今年1月に声優を務めた映画『アサシン クリード』のPRを行った際にも、「ナメクジは他人に思えないんですよね。日が当たらないところで何かを生み出すことが好き」と発言。年明け早々のネガティブコメントに報道陣からも「暗い!」と言われてしまった。

お笑いが大好きな斎藤。人を楽しませることは好き?

しかし、斎藤はただネガティブなだけではない。「(壁ドンは)一芸ではないですけど、流れに乗って今を楽しんでいる、職業がわかんなくなってくるというところも楽しまないと」と前向きな気持ちも持ち合わせているようだ。

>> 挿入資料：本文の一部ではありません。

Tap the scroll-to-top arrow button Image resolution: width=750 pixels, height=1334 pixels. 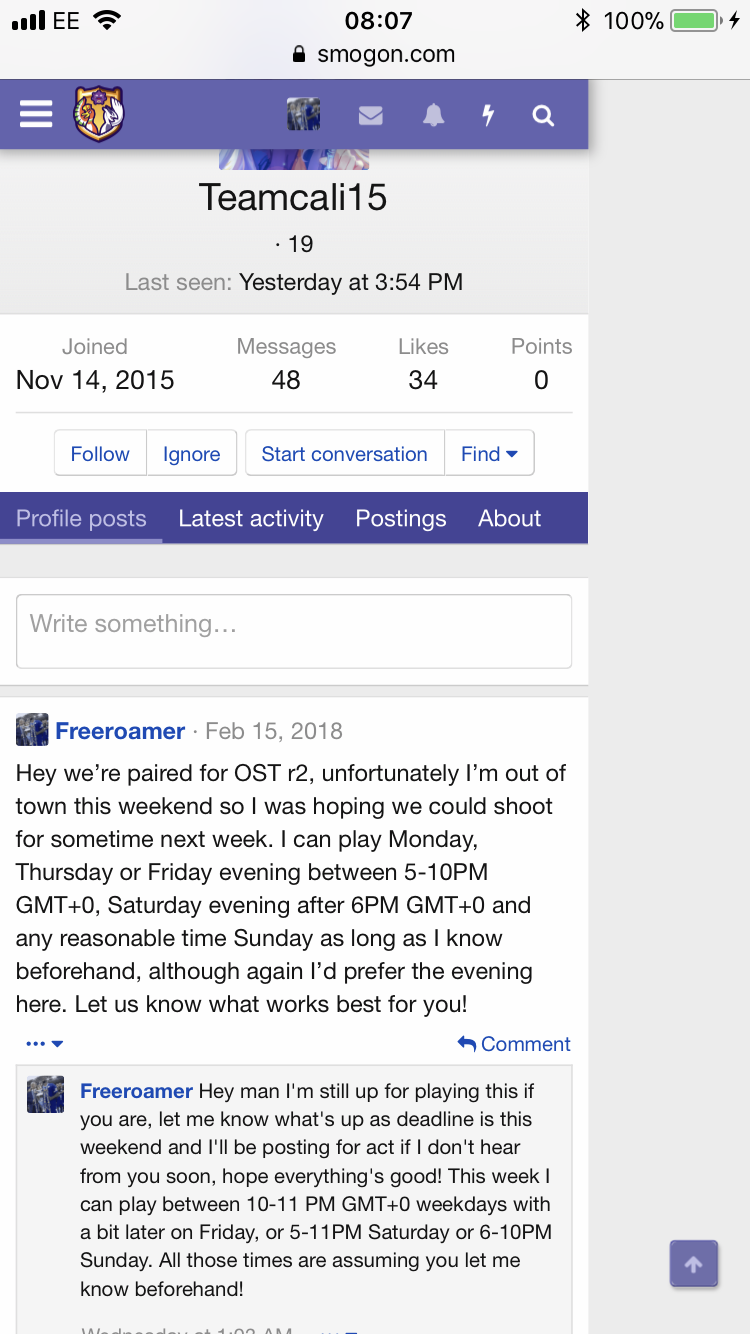click(693, 1264)
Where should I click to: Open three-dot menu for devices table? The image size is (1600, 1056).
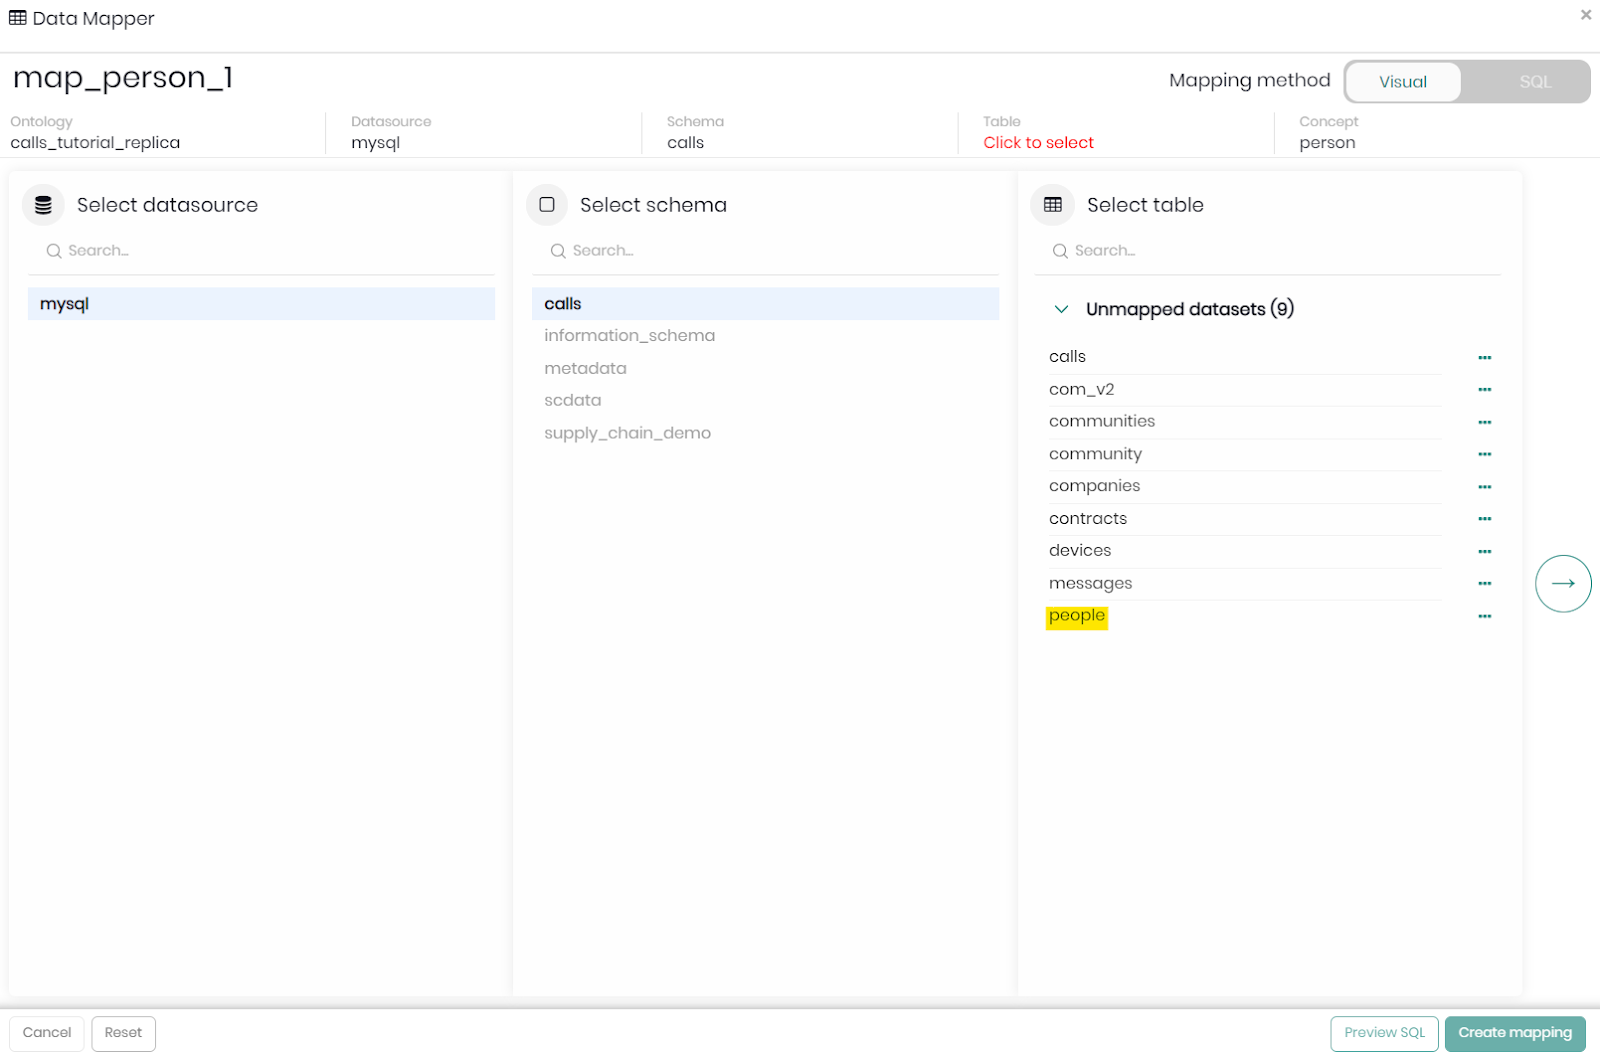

2016年に出演した「おしゃれイズム」(日本テレビ系)では、森泉に壁ドンしてセットの壁を壊すアクシデントを起こしたり、トレンディエンジェルの「斎藤さんだぞ」のギャグで笑いを誘うなど、ユーモラスな一面も見せるように。

さらに、2016年の年末に放送された「絶対に笑ってはいけない科学博士24時」(日本テレビ系)では、サンシャイン池崎のコスチュームで「空前絶後の〜!」のギャグを繰り出し、ダウンタウンらプロのお笑い芸人たちを爆笑させ、世間でも大きな話題となった。もともと芸人の知り合いが多い斎藤。「ラッセン」ネタの永野がブレイクするきっかけを作ったのも斎藤とのこと。お笑いに精通していることもあり、人を笑わせたり楽しませることは好きなようだ。

「まずネガティブを敷いて、その上で訪れる幸福に対して倍喜べ、という”ネガティブポジティブ”が私の思想」と語る斎藤。今後さまざまな面を見せるであろう斎藤の”ネガポジティブ”な活躍に期待したい。